I have moved the blog over to a self-hosted wordpress site: http://lazybottom.snowglo.be. Please update your subscriptions accordingly if you are still interested ;-)

Saturday, January 21, 2012

Bluetooth + pulseaudio misery on Ubuntu Precise

During one of the usual apt-get dist-upgrade cycles I have noticed that my bluetooth speakers no longer work. I decided to spend some time debugging the issue today.

It was weird because the speakers were definitely paired to my notebook as I could see the blue light on them. That usually means an active connection between the speakers and something. First thing to check: 

zsol@urgar-ubuntu:~$ hcitool con
Connections:
    < ACL 00:02:3C:25:C0:A2 handle 12 state 1 lm SLAVE AUTH ENCRYPT
zsol@urgar-ubuntu:~$ hcitool name 00:02:3C:25:C0:A2
Creative T12 Wireless

Yep, speakers are definitely there. So why are they not showing up in any mixer application I tried? I vaguely remembered the label they usually get: Playback: Creative T12 Wireless (PulseAudio Mixer). Aha! Must be something with pulseaudio. Back in the day I used to fiddle around a lot with the pulseaudio settings (when Ubuntu first introduced it) and I have read quite a huge amount of back-and-forth flamewars between Ubuntu/Pulseaudio developers which illustrated the huge gap between their idea of a general purpose audio subsystem.
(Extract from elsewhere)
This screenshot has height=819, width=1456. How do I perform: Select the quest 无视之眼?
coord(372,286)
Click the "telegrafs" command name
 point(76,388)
It must be something with pulseaudio and Ubuntu again! :-)

Sure enough, killing pulseaudio and rerunning it from a console with debug logging showed this:

bt_audio_service_open: connect() failed: Connection refused (111)
W: [pulseaudio] module-bluetooth-device.c: Bluetooth audio service not available
W: [pulseaudio] module-bluetooth-device.c: Service not connected
I: [pulseaudio] card.c: Freed 4 "bluez_card.00_02_3C_25_C0_A2"
E: [pulseaudio] module.c: Failed to load module "module-bluetooth-device" (argument: "address=00:02:3C:25:C0:A2"): initialization failed.
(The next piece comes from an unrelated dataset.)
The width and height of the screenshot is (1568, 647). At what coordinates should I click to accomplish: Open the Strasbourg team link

After stracing through pulseaudio, it turned out that it was trying to connect to a socket that did not in fact exist. At this point I spent a considerable amount of time searching for documentation on the exact options in the files under /etc/bluetooth/*.conf but all my efforts were in vain. Eventually, after stepping back a few times and getting more and more desperate, I found this gentoo wiki entry which described the exact same symptoms as I had, and offered the magic configuration option - put this in /etc/bluetooth/audio.conf under the [General] section:

Enable=Socket

After restarting the bluetooth stack, everything started working - the socket has been created, pulseaudio picked it up and finally my speakers were available in all of my mixers; including pavucontrol/paman.